● What you are asked to do
In the data below, locate each line with the word "agent" and list it.

● Material provided
——————
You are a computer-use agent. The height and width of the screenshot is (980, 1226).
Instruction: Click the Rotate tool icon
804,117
——————
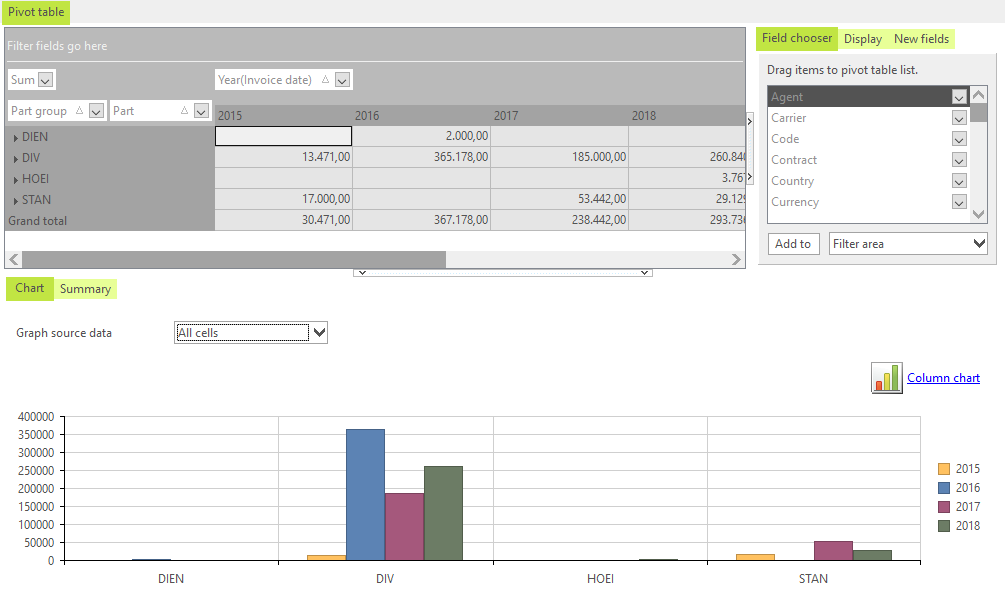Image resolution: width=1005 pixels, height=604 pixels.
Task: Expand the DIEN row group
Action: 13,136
——————
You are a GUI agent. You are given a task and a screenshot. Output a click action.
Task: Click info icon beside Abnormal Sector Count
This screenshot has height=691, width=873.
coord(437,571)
——————
● Completed exercise
You are a computer-use agent. The height and width of the screenshot is (980, 1226).
You are a GUI agent. You are given a task and a screenshot. Output a click action.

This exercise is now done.